Frankly, with a deal like that on the table, I can't think of any country you could have gone into that would not have bought you an insurgency.

Nor can I imagine any way of ending an insurgency to further such goals, without committing something very close to Genocide.

Malaysia, which everyone yammers on about, was an insurgency in which the main element was a small chinese minority. The British merely turned the Malay loose on them and said 'slaughter to your heart's content.' The insurgency, along with much of the Chinese minority was wiped out.

The Sunni, by contrast, are not a small or tiny minority, and they have enough geographical and technical cohesion to resist such a 'small scale genocidal' approach.

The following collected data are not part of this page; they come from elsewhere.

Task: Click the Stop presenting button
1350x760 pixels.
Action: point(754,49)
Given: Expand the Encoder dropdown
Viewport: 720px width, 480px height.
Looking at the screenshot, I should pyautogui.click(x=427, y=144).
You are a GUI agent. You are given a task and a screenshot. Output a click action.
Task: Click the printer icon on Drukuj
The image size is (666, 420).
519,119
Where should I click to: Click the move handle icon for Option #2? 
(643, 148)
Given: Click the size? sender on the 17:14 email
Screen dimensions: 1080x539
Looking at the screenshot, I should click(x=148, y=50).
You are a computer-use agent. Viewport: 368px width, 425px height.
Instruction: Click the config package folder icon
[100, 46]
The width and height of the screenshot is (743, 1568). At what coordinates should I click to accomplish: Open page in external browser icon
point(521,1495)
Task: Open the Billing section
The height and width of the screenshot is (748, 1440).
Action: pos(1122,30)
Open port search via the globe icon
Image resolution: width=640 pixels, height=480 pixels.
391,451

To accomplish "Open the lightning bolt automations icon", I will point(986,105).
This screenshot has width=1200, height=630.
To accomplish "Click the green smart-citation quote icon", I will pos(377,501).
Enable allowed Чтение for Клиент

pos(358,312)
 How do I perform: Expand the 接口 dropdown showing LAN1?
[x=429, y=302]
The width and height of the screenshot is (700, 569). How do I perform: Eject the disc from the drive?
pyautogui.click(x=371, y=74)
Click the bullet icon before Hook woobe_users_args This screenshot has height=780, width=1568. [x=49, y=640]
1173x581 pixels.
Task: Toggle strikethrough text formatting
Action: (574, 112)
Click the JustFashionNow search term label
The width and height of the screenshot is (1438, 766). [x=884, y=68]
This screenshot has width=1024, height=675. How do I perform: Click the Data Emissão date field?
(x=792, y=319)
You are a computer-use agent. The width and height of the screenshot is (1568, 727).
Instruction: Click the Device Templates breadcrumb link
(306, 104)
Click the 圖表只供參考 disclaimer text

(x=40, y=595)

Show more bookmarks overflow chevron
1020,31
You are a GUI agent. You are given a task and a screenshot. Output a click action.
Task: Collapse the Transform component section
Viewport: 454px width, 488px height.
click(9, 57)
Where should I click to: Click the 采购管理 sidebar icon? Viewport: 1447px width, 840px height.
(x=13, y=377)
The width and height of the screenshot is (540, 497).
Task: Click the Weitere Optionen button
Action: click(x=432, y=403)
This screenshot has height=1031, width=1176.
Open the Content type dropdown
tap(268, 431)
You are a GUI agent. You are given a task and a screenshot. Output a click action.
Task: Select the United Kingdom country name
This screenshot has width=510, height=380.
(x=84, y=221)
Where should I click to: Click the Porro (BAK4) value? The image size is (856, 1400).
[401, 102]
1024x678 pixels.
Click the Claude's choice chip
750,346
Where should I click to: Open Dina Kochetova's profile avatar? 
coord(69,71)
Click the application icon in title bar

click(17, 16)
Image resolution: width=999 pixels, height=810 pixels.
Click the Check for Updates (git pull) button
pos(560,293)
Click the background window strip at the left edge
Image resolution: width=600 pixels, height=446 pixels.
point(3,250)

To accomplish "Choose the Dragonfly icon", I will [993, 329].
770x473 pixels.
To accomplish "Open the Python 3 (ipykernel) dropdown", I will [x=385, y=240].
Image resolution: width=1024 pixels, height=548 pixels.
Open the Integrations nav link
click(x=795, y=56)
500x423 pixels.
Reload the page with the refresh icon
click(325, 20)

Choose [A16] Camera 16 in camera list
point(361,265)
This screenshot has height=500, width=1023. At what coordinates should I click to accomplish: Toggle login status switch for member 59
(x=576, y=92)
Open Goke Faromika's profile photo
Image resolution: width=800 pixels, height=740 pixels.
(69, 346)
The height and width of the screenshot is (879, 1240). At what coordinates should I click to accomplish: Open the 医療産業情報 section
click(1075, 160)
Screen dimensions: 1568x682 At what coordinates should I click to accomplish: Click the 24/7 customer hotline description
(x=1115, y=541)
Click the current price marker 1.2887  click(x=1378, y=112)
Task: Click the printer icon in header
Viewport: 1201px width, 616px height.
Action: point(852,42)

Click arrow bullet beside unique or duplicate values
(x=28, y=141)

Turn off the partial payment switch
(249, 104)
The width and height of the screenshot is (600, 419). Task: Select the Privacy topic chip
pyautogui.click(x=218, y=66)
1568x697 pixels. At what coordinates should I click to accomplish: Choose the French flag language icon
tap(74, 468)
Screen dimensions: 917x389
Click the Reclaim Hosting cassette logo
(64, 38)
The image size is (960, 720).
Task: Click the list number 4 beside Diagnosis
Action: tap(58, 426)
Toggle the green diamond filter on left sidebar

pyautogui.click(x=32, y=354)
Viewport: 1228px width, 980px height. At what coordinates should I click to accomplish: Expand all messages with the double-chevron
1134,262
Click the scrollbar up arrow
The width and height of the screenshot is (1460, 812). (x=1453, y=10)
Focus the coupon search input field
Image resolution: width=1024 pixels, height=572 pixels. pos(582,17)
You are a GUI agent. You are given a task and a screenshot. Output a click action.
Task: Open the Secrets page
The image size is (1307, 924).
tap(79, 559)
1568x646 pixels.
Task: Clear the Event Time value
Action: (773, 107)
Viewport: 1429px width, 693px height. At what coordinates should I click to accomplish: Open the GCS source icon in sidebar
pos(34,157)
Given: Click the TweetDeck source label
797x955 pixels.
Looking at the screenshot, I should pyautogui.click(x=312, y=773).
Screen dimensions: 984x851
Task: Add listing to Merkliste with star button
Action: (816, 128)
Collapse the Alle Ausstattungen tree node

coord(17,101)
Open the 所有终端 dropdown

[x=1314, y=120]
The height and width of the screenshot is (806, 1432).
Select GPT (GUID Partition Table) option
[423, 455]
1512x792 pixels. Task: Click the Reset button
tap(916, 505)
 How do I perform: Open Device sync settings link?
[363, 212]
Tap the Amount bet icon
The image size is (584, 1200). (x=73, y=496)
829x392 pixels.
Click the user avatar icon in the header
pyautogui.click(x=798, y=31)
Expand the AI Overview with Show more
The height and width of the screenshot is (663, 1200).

Moreover, the Sunni are only part of the insurgency, as there is an increasingly restive Shiite component, as represented by the Mahdi Army and Badr Brigades.

The problem that you face in Iraq is that the insurgency is markedly more popular than you are. Or to put it bluntly: The people hate you. They think you are there to rob, rape, pillage and terrorize them. The awkward truth of it is that they are right, that's exactly what you are there to do.

They'll never stop hating you. If you are prepared to kill somewhere between a quarter million and a million Iraqi's, then you may win. You may have won a country so brutalized and devastated that they are incapable of resisting your ongoing rape.
But they will always hate you. They will never love you.

It is time for someone to ask Bush, in a televised press conference, just what it was that Saddam Hussein did that suppressed the kind of violent warfare that currently exists in Iraq and how the "new" Iraq, with the help of the American military, might reproduce the stability. I would like to hear Bush's reply to a query about why regimes such as Hussein's exist and what other similar sorts of regimes exist in the world today.


Can't disagree with any of that.

Thanks for the historical point on the Malaysian case.